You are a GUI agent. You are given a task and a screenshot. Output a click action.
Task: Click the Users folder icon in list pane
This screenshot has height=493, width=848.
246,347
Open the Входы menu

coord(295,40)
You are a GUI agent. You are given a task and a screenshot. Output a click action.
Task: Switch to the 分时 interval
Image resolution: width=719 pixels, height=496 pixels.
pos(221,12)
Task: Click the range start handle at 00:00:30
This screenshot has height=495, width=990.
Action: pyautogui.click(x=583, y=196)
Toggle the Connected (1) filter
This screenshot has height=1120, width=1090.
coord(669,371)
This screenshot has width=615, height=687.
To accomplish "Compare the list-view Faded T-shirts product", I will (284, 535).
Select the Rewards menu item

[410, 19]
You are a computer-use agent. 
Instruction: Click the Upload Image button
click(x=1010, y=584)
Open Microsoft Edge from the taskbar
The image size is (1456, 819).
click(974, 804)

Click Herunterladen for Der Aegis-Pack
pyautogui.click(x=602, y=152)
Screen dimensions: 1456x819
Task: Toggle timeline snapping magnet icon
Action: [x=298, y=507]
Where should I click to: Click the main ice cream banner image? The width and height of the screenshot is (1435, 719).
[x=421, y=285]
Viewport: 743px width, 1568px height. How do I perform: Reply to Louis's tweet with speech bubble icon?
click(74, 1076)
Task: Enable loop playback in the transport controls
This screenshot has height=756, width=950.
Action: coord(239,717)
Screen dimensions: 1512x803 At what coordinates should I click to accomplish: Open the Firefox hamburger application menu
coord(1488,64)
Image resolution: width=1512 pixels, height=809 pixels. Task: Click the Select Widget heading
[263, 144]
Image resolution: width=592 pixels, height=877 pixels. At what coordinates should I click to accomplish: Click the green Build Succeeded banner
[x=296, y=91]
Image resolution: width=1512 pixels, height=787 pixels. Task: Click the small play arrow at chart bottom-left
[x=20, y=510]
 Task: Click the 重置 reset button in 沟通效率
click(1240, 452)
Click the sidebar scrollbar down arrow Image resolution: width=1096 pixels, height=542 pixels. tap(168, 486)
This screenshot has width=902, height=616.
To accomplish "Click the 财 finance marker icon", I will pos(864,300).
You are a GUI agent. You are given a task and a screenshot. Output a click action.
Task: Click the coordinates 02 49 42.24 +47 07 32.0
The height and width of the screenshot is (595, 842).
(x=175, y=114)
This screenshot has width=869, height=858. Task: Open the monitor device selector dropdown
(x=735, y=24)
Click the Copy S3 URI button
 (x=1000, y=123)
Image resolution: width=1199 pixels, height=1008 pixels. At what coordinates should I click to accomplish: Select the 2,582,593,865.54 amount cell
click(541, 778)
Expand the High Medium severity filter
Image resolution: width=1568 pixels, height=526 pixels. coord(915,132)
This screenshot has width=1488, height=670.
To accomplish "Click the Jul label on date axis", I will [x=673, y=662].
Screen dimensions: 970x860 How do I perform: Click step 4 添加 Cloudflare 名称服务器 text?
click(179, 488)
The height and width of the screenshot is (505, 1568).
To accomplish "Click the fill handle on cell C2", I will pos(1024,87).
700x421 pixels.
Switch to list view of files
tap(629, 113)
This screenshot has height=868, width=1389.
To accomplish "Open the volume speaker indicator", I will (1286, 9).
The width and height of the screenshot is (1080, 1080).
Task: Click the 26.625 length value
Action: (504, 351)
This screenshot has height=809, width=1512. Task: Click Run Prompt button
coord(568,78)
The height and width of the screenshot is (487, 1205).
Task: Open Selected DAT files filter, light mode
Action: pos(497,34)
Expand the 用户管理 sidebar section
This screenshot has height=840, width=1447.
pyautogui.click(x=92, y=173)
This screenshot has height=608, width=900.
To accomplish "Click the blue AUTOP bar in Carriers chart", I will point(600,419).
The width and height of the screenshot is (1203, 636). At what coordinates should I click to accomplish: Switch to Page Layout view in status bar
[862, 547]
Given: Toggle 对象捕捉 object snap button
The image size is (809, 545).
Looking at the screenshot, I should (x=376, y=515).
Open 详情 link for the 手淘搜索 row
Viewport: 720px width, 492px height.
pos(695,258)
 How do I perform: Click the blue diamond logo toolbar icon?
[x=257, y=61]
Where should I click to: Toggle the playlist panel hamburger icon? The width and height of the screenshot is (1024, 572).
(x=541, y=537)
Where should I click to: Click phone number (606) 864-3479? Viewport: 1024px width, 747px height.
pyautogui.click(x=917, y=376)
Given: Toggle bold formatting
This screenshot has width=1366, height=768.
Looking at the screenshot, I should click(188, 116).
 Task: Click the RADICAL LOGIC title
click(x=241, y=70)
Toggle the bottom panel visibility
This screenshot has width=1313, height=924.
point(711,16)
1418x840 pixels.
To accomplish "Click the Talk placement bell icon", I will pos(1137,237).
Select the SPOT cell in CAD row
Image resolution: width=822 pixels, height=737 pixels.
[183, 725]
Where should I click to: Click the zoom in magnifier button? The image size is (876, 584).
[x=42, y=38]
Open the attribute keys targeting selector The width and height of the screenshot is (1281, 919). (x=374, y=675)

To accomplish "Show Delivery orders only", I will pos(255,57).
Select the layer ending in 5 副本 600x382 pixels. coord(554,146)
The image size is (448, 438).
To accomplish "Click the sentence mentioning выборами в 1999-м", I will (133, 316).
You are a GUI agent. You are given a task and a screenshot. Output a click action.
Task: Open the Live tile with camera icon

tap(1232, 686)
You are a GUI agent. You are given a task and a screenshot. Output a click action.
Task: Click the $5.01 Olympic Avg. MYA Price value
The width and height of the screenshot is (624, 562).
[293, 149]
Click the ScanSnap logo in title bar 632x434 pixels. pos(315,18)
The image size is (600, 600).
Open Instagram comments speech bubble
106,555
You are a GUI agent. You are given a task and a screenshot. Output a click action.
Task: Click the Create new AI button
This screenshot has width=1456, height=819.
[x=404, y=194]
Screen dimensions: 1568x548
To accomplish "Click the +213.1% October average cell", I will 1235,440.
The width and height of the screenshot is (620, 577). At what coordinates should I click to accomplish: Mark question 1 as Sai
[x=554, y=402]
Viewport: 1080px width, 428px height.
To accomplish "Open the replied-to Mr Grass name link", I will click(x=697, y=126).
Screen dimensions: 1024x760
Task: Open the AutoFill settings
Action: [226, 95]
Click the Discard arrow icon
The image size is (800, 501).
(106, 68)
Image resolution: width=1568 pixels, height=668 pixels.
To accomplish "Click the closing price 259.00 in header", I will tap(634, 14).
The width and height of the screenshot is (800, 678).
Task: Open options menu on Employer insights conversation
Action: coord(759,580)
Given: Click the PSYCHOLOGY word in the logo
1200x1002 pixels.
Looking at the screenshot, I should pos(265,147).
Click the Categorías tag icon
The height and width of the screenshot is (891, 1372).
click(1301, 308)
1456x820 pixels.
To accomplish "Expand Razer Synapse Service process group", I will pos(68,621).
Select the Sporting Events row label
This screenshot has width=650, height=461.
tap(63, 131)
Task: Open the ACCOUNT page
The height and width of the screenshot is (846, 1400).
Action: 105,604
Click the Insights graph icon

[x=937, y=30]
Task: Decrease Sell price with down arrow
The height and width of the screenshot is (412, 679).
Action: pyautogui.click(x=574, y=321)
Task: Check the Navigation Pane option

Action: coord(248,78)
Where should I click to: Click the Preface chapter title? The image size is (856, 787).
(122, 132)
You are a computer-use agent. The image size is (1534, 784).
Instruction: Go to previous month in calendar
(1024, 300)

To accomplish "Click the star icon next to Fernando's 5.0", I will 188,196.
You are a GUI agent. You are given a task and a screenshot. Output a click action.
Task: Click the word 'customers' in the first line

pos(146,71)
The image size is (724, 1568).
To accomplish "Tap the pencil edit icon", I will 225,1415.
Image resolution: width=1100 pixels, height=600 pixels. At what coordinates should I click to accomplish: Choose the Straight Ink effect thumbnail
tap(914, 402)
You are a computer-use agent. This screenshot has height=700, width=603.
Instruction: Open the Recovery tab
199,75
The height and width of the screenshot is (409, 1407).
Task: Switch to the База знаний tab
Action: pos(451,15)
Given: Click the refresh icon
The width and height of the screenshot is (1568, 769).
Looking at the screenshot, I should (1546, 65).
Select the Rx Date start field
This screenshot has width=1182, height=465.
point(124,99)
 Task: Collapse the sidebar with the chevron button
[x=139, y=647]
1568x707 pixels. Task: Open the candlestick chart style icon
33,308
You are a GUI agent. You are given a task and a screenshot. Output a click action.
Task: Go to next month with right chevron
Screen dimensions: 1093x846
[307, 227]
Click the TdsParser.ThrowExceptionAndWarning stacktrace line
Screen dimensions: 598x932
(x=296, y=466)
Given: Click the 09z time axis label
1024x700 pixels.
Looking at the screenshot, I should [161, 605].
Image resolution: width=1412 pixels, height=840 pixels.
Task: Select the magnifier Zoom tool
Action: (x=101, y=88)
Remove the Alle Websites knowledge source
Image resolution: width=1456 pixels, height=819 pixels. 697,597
──────
Can you give everything from "The height and width of the screenshot is (505, 1568)." down to "pyautogui.click(x=917, y=376)" again, swapping "Toggle" for "Flip" and leaving all else unchanged?

**Exercise output:**
The height and width of the screenshot is (505, 1568).
To accomplish "Click the fill handle on cell C2", I will pos(1024,87).
700x421 pixels.
Switch to list view of files
tap(629, 113)
This screenshot has height=868, width=1389.
To accomplish "Open the volume speaker indicator", I will (1286, 9).
The width and height of the screenshot is (1080, 1080).
Task: Click the 26.625 length value
Action: (504, 351)
This screenshot has height=809, width=1512. Task: Click Run Prompt button
coord(568,78)
The height and width of the screenshot is (487, 1205).
Task: Open Selected DAT files filter, light mode
Action: pos(497,34)
Expand the 用户管理 sidebar section
This screenshot has height=840, width=1447.
pyautogui.click(x=92, y=173)
This screenshot has height=608, width=900.
To accomplish "Click the blue AUTOP bar in Carriers chart", I will point(600,419).
The width and height of the screenshot is (1203, 636). At what coordinates should I click to accomplish: Switch to Page Layout view in status bar
[862, 547]
Given: Flip 对象捕捉 object snap button
The image size is (809, 545).
Looking at the screenshot, I should (x=376, y=515).
Open 详情 link for the 手淘搜索 row
Viewport: 720px width, 492px height.
pos(695,258)
 How do I perform: Click the blue diamond logo toolbar icon?
[x=257, y=61]
Where should I click to: Flip the playlist panel hamburger icon? The width and height of the screenshot is (1024, 572).
(x=541, y=537)
Where should I click to: Click phone number (606) 864-3479? Viewport: 1024px width, 747px height.
pyautogui.click(x=917, y=376)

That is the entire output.